En paralelo, la gonorrea resistente se expande en varios países asiáticos y europeos. La tuberculosis multirresistente repunta en regiones sometidas a inestabilidad política. Y hay informes recientes desde África y Oriente Medio alertando de estafilococos que ya no responden ni a combinaciones consideradas infalibles.
Lo más inquietante es que la resistencia no crece sola: lo hace alimentada por nuestras decisiones fácilmente numerables. El uso excesivo de antibióticos en seres humanos. Su uso indiscriminado en ganadería. El abandono temprano de tratamientos. La venta sin control. La falta de nuevas moléculas. Al final del día, cada factor aporta un ladrillo a esta muralla ya muy visible.
La ciencia conoce el problema, pero eso no significa que sea sencillo solucionarlo. Desarrollar un antibiótico nuevo es complejo, caro e incluso poco atractivo para la industria. Pensemos en un ejemplo: un fármaco contra el colesterol se toma durante años. Un antibiótico, cinco días. Las cuentas económicas no salen. La industria prefiere invertir en tratamientos crónicos y biológicos de alto retorno.
Mientras tanto, seguimos gastando un recurso que ya es limitado. Cada vez que usamos un antibiótico de forma inapropiada, empujamos a una población entera de bacterias a seleccionar variantes más resistentes. No lo vemos en ese instante, pero la evolución trabaja sin descanso. En silencio.
Volver a una era pre-antibiótica no significa retroceder a 1920. Significa algo peor: convivir con bacterias que conocen nuestros movimientos, que han "aprendido" de todas nuestras armas y que se transmiten con la facilidad que solo un siglo de globalización permite.
En neonatos, infección sin antibiótico es tragedia. En oncología, donde las defensas bajan por la quimioterapia, sería inasumible. En cirugía, cada intervención volvería a ser un acto heroico, como antes. Y en infecciones respiratorias o urinarias, serían los grupos vulnerables los primeros en pagar la factura.
Aun así, incluso en esta sombra, asoma la luz.
La resistencia también nos ha activado. En los últimos años han resurgido tres caminos. Los fagos, virus que infectan bacterias, moldeados con precisión para atacar patógenos concretos. Los antibióticos "inteligentes", que actúan por mecanismos menos vulnerables a la adaptación bacteriana.
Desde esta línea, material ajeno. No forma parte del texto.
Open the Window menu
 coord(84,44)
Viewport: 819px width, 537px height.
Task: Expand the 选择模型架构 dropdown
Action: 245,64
Y, en último lugar, la terapia combinada, donde varios fármacos actúan coordinados, dificultando la evolución de resistencia.
También hay avances en diagnóstico rápido: pruebas que identifican en minutos si una infección es bacteriana o viral, evitando así tratamientos innecesarios. Además, tenemos herramientas genómicas capaces de anticipar si un patógeno se hará resistente antes de que lo haga.
Sin embargo, ninguna innovación sustituye a la responsabilidad. Y ahí entra la parte humanista de esta historia: la resistencia es un problema científico-social.
Necesitamos entender que un antibiótico no es una pastilla más: es un recurso colectivo. Que recetarlo sin indicación es erosionar un bien común. Que presionamos a las bacterias cada vez que buscamos soluciones rápidas para procesos que el cuerpo puede resolver solo. Que automedicarse —esa práctica extendida— no ayuda y, en cambio, puede dañar al conjunto.
La resistencia no aparece en un laboratorio, lo hace en hábitos cotidianos: la prisa por volver al trabajo, el "por si acaso" del botiquín doméstico, el descontrol en la cadena alimentaria y los sistemas de salud que no pueden dedicar tiempo a explicar por qué un virus no se combate con antibióticos.
No obstante, hay margen para el optimismo.
La ciencia ha demostrado una y otra vez que puede construir soluciones cuando la sociedad acompaña. Lo vimos con el VIH y la COVID-19. Lo vemos cada vez que se invierte en investigación, vigilancia y educación sanitaria.
La resistencia a los antibióticos es la vieja deuda que vuelve. Su regreso nos recuerda que la evolución no se detiene, la microbiología no obedece a los calendarios políticos y la salud humana es un equilibrio más frágil de lo que imaginamos.
No estamos ante el final de una era, sino ante el momento en que decidimos qué página escribir. La ciencia ha trazado las primeras líneas. Lo demás nos corresponde, juntos.